Когда же он задал вопрос, что-то о беспристрастном ведении репортажа, многие школьницы из младших классов дико замахали руками, Лена толкнула меня в бок локтем.
— Ну? — спросила она уголком рта.
— Я отвезла её домой, — пробормотала я. — С ней всё в порядке.
— А вот с Колином — нет. Он был в ярости, когда я ему рассказала, что ты ушла. Что бы ты ни говорила, ты ему не безразлична.
А я и не безразлична ему; просто он был упрям. Я не была уверена в том, что из этого ужаснее.
Голос Пэтроса вырвал меня из размышлений:
— То, что известно, всегда отделено от того, что можно доказать. Я пишу, самое большее, лишь десятую часть из того, что знаю.
— Разве это не расстраивает? — спросила какая-то девочка.
Он рассмеялся.
— Конечно. Я работаю до изнурения, капаюсь в грязном белье и ищу необходимые доказательства. Но когда-нибудь всё встанет на свои места. Возможно для этого потребуется некоторое время, но тем слаще будет победа.
Лена прошептала:
— С ней точно всё в порядке?
— Да. Пищевое отравление.
Я попыталась сказать это с лёгким отвращением в голосе, чтобы избежать дальнейших расспросов.
Лена не поверила ни слову.
— Ну, конечно…
Пэтрос подошёл к нашему столу, и мы обе виновато посмотрели на него.
— Давайте-ка спросим наших главных редакторов. Скажите-ка, девочки, вы попадали во множество ситуаций, требующих моральной выдержки?

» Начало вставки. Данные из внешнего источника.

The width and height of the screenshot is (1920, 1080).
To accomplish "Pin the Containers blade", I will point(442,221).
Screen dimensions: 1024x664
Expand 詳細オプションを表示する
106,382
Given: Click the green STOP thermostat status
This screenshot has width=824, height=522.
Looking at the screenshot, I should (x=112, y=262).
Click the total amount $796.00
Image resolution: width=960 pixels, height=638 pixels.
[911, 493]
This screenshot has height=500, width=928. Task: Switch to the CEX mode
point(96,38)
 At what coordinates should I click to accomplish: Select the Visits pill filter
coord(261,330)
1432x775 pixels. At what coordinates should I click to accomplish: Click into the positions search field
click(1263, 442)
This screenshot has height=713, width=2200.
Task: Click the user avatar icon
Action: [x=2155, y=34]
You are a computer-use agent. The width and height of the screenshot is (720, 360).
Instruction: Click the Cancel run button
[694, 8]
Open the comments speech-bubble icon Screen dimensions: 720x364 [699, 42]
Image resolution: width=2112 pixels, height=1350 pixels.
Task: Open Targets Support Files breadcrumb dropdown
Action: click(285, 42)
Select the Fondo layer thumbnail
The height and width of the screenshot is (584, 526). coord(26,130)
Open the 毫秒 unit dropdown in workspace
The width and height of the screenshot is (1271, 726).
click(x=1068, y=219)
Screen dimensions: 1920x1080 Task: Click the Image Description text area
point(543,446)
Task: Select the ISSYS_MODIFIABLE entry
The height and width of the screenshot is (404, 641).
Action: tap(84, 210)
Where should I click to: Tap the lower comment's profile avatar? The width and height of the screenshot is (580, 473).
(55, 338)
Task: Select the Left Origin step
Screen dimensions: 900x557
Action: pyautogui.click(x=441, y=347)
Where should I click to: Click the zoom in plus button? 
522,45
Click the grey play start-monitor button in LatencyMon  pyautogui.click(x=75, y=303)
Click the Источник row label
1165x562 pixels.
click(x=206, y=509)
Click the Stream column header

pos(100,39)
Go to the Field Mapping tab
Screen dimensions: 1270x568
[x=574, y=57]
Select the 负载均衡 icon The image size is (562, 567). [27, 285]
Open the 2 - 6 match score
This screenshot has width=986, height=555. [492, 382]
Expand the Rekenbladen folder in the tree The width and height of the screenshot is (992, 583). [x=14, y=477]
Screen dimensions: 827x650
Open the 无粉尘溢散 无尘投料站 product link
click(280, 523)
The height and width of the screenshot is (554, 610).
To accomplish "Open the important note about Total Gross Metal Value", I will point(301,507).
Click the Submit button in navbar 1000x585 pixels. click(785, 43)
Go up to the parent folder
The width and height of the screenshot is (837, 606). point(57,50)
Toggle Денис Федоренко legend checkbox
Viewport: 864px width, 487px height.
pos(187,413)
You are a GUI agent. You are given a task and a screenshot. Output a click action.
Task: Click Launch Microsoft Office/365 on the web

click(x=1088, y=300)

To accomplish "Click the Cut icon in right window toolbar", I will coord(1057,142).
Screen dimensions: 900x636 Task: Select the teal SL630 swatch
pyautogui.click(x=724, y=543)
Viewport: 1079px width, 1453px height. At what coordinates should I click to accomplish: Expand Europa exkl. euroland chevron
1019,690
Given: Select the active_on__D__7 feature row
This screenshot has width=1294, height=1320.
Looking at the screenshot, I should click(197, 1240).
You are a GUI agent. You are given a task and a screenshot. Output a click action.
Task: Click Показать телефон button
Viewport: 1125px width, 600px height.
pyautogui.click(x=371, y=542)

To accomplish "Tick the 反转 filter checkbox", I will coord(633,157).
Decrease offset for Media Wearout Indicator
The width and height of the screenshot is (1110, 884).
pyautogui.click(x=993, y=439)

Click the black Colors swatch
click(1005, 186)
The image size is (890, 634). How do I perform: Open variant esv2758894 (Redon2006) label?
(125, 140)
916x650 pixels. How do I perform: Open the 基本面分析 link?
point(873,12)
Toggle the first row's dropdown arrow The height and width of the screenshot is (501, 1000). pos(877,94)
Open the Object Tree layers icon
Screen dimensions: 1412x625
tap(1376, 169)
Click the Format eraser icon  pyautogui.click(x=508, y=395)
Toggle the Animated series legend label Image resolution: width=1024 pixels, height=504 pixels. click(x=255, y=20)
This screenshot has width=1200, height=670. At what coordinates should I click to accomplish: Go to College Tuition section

— В школьной газете? — спросила Лена. «Фанфара» и впрямь не была газетой, печатающей жёсткие следственные статьи. Мы публиковали отчеты о спортивных командах, благотворительных проектах и театральном клубе.
— В газете, в повседневной жизни, где бы то ни было. Могу себе представить, что время от времени всё становится довольно мутно.
Он внимательно смерил меня взглядом, пока говорил, а я нервно заёрзала на стуле.
— Мы — школьная газета. — сказала Лена, широко распахнув карие глаза. — Мутную писанину мы оставляем на таких людей, как вы.
Он повертелся в сторону Лены, которая склонив голову на бок, одарила его ничего не выражающей улыбкой. После долгого, неловкого момента он развернулся и снова обратился ко всему курсу.
— Не забывайте, что если хотите что-то напечатать, то должны это доказать. Если вы копнёте достаточно глубоко, то когда-нибудь наткнётесь на истину.
Лена легонько ткнула в меня карандашом и сморщила нос, чтобы снять напряжение. Я благодарно улыбнулась ей.
Мисс Корэлли встала, немного озадаченная, но всё же в хорошем расположении духа. Она наверняка больше рассчитывала на советы в выборе профессии, чем на подобную речь.
— Девочки, давайте поаплодируем мистеру Пэтросу в благодарность за то, что он согласился поговорить с нами сегодня.
Мы, повинуясь, захлопали, в то время, как Пэтрос взял свой плащ и портфель.
— Я оставлю вам насколько моих визитных карточек, на случай, если будут ещё вопросы.
По пути к двери, он снова остановился у нашего стола.
— Держите, — сказал он и протянул каждой из нас по карточке. — Серьёзно, если захотите зайти в «Башню Трибуны», чтобы посмотреть на новостной отдел редакции, немного поболтать, задать мне вопросы… просто приходите. Мне было приятно познакомиться с вами обоими, Лена и… Мо, не так ли?